In Deutschland lesen 69 Prozent der Eltern ihren Kindern nicht vor, weil sie nicht genug Zeit haben oder zu erschöpft sind. 49 Prozent der Eltern macht Vorlesen außerdem keinen Spaß, wie die am Dienstag in Mainz vorgestellte Vorlesestudie 2020 der Stiftung Lesen zeigt. Für die Studie wurden Erwachsene befragt, die ihren Kindern maximal einmal in der Woche vorlesen.
„Viele der befragten Eltern stehen dem Vorlesen kritisch gegenüber“, sagte Jörg Maas, Geschäftsführer der Stiftung Lesen. „Es macht ihnen keinen Spaß, weil sie sich der Aufgabe nicht gewachsen fühlen.“
36 Prozent der Erwachsenen störe es außerdem, ständig von ihren Kindern unterbrochen zu werden. Genauso vielen Eltern bereite Vorlesen keine Freude, weil dabei nur sie selbst sprechen und nicht das Kind. 48 Prozent der Befragten seien zudem der Meinung, dass ihren Kindern bereits genug vorgelesen werde, etwa in der Kita.

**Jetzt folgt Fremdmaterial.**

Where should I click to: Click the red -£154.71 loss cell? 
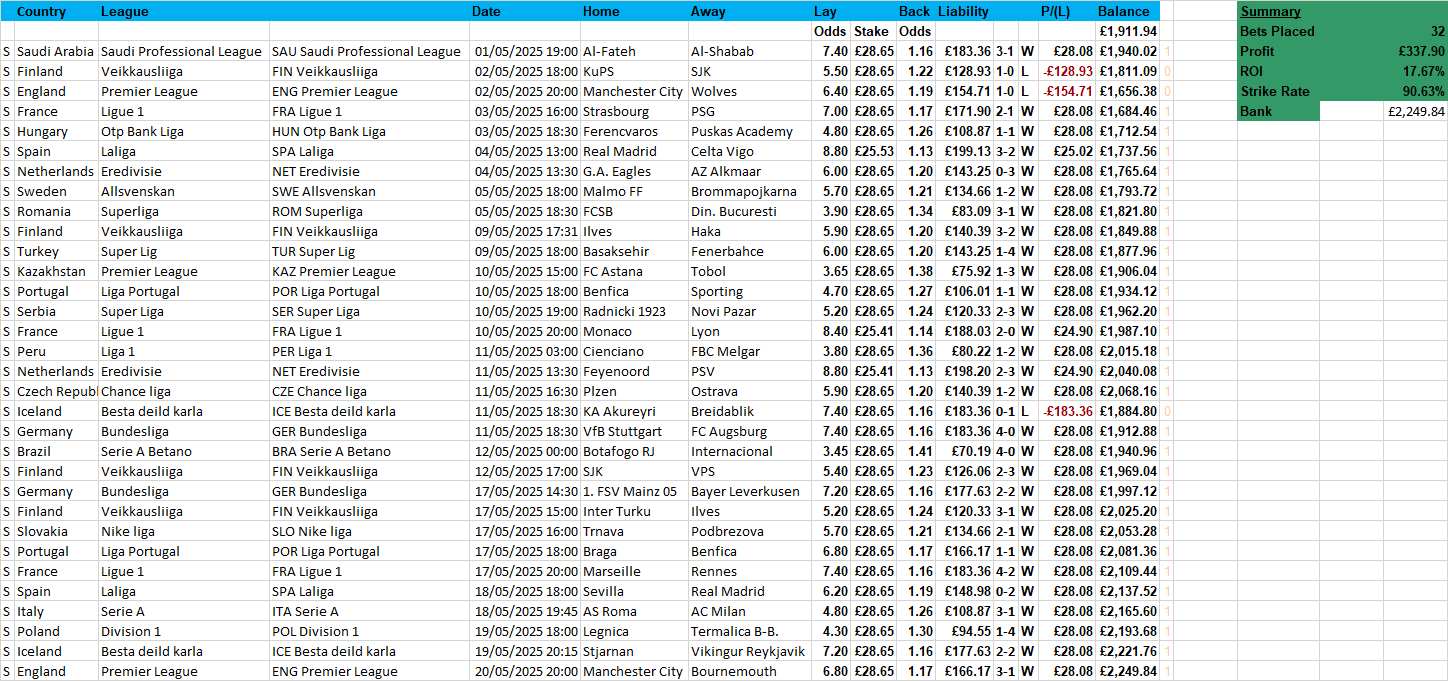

„Vorlesen ist für viele der Befragten eine zusätzliche Belastung in ihrem Alltag“, erklärte Rainer Esser, Geschäftsführer der „Zeit“-Verlagsgruppe. Dabei seien schon fünf Minuten Vorlesen besser als nichts.
Eine weitere Erkenntnis der Studie ist, dass es in vielen Haushalten nicht genug Bücher gibt, aus denen vorgelesen werden könnte. 68 Prozent der Eltern gaben an, nur bis zu zehn Kinderbücher im Haus zu haben. Der Studie zufolge erhöhen Buchgeschenke die Wahrscheinlichkeit, dass Eltern häufiger vorlesen.
Mit 44 Prozent der Befragten hält fast jeder zweite sein Kind für „zu unruhig“, um ihm vorzulesen. Der Aussage „Mein Kind will gar nicht vorgelesen bekommen“ stimmten 31 Prozent der Eltern zu.
27 Prozent der Eltern, die selten oder nie vorlesen, halten Vorlesen der Studie zufolge für „nicht so wichtig“. In Deutschland lesen rund 32 Prozent der Eltern ihren Kindern selten oder nie vor. Die Zahl ist nach Angaben der Stiftung Lesen „seit Jahren konstant“.
Die Vorlesestudie ist eine Initiative der Stiftung Lesen, der Wochenzeitung „Die Zeit“ und der Deutsche-Bahn-Stiftung und wird seit 2007 jährlich herausgegeben. Für die aktuelle Erhebung wurden 528 Eltern von Kindern im Alter von einem bis sechs Jahren befragt.